For assignments that share several common configurations, these can be specified in a separate YAML file whose path is passed to the config_file key. When this key is encountered, Otter will read the file and load the configurations defined therein into the assignment config for the notebook it’s running. Any keys specified in the notebook itself will override values in the file.

# ASSIGNMENT CONFIG
config_file: ../assignment_config.yml
files:
    - data.csv

All paths specified in the configuration should be relative to the directory containing the master notebook. If, for example, you were running Otter Assign on the lab00.ipynb notebook in the structure below:

dev
├── lab
│   └── lab00
│       ├── data
│       │   └── data.csv
│       ├── lab00.ipynb
│       └── utils.py
└── requirements.txt

and you wanted your requirements from dev/requirements.txt to be included, your configuration would look something like this:

requirements: ../../requirements.txt
files:
    - data/data.csv
    - utils.py

Requirements#

The requirements key of the assignment config can also be formatted as a list of package names in lieu of a path to a requirements.txt file; for exmaple:

requirements:
    - pandas
    - numpy
    - scipy

This structure is also compatible with the overwrite_requirements key.

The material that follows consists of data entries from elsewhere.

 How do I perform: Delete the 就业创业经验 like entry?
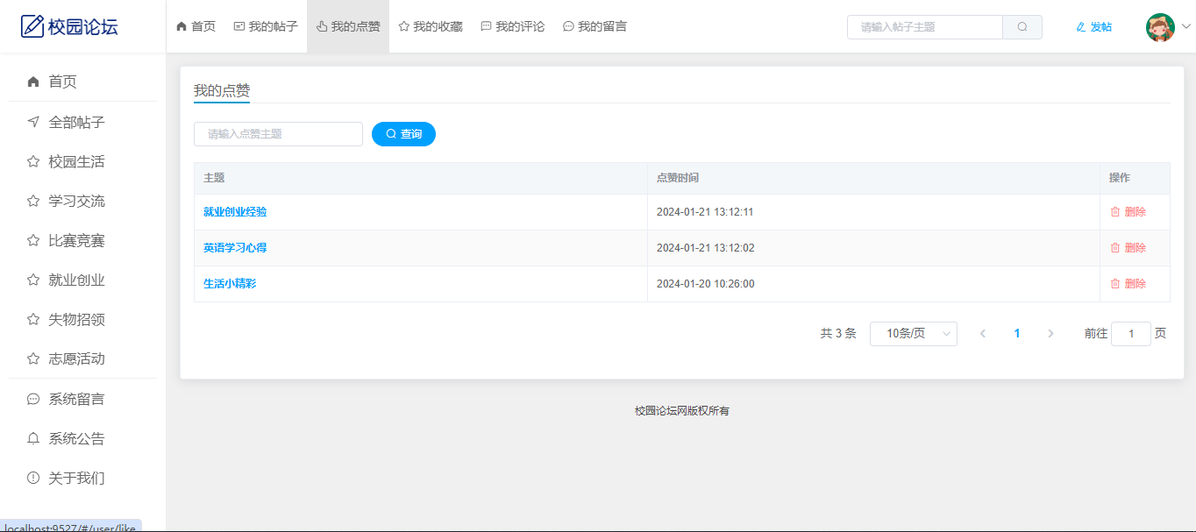[x=1128, y=212]
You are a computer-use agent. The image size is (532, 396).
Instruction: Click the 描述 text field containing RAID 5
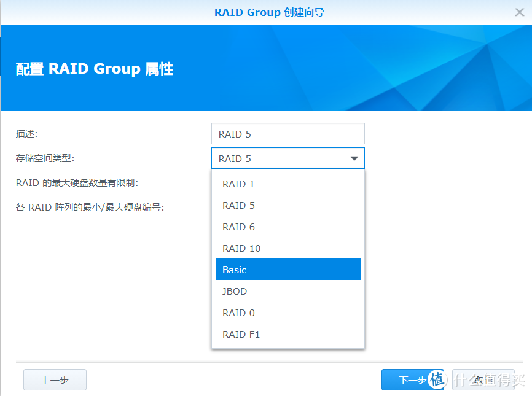point(288,134)
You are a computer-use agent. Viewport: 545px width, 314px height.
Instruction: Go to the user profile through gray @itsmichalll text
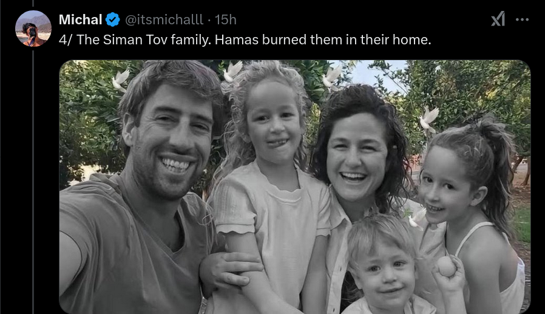point(164,19)
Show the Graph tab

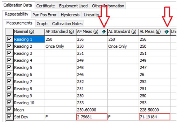(x=42, y=24)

By default, Otter’s grading images uses Python 3.9. If you need a different version, you can specify one using the python_version config:

# ASSIGNMENT CONFIG
python_version: 3.10

Otter Generate#

A note about Otter Generate: the generate key of the assignment config has two forms. If you just want to generate and require no additional arguments, set generate: true in the YAML (the default) and Otter Assign will simply run otter generate from the autograder directory (this will also include any files passed to files, whose paths should be relative to the directory containing the notebook, not to the directory of execution). If you require additional arguments, e.g. points or show_stdout, then set generate to a nested dictionary of these parameters and their values:

generate:
    seed: 42
    show_stdout: true
    show_hidden: true

You can also set the autograder up to automatically upload PDFs to student submissions to another Gradescope assignment by setting the necessary keys under generate:

generate:
    token: YOUR_TOKEN      # optional
    course_id: 1234        # required
    assignment_id: 5678    # required
    filtering: true        # true is the default

You can run the following to retrieve your token:

from otter.generate.token import APIClient
print(APIClient.get_token())

If you don’t specify a token, you will be prompted for your username and password when you run Otter Assign; optionally, you can specify these via the command line with the --username and --password flags.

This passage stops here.